Pomiń zawartość →

Tag: rewolucja

Kuba Wojtaszczyk, Kiedy zdarza się przemoc, lubię patrzeć

Zachęcona tytułem i rekomendacją Jakuba Żulczyka, rzuciłam się na tę książkę w nadziei na poznanie bohaterów podzielających choć w części moje doświadczenia życiowe. Nie rozczarowałam się, a nawet pozytywnie zaskoczyłam. Opowieść o tym, jak to grupa poznańskich studentów i absolwentów kierunków humanistycznych, pozbawiona zarobkowych perspektyw i skazana na bylejakość w świecie pracy na zlecenie i braku ubezpieczeń zdrowotnych, w akcie desperacji buduje barykady i wszczyna zamieszki, to przesadzony, ale jednak oddający prawdę portret współczesnej Polski. Jestem pewna, że w tempie ekspresowym powieść Kuby Wojtaszczyka stanie się kultowa w kręgach dwudziestokilku i trzydziestoletnich prekariuszy, którzy zastanawiają się co dzień, czy jeszcze wegetować w polskiej bylejakości, czy już czas pakować manatki i wyjeżdżać na Zachód.
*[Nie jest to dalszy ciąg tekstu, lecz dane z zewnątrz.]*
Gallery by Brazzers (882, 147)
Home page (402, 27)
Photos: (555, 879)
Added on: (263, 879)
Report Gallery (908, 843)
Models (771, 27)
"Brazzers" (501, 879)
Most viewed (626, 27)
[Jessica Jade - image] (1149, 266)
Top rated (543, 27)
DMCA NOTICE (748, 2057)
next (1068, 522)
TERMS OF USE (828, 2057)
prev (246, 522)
Zastanawiacie się zapewne, co ja mogę wiedzieć na ten temat, że książkę tak gorąco polecam. Cóż… Czy jestem prekariuszką? Jak najbardziej. Czy skończyłam studia humanistyczne? Pewnie, że tak. Czy jestem z Poznania? Gorzej, mieszkam w Szczecinie:) dawno już nie miałam tak silnego poczucia, że dostałam opowieść dokładnie o mnie.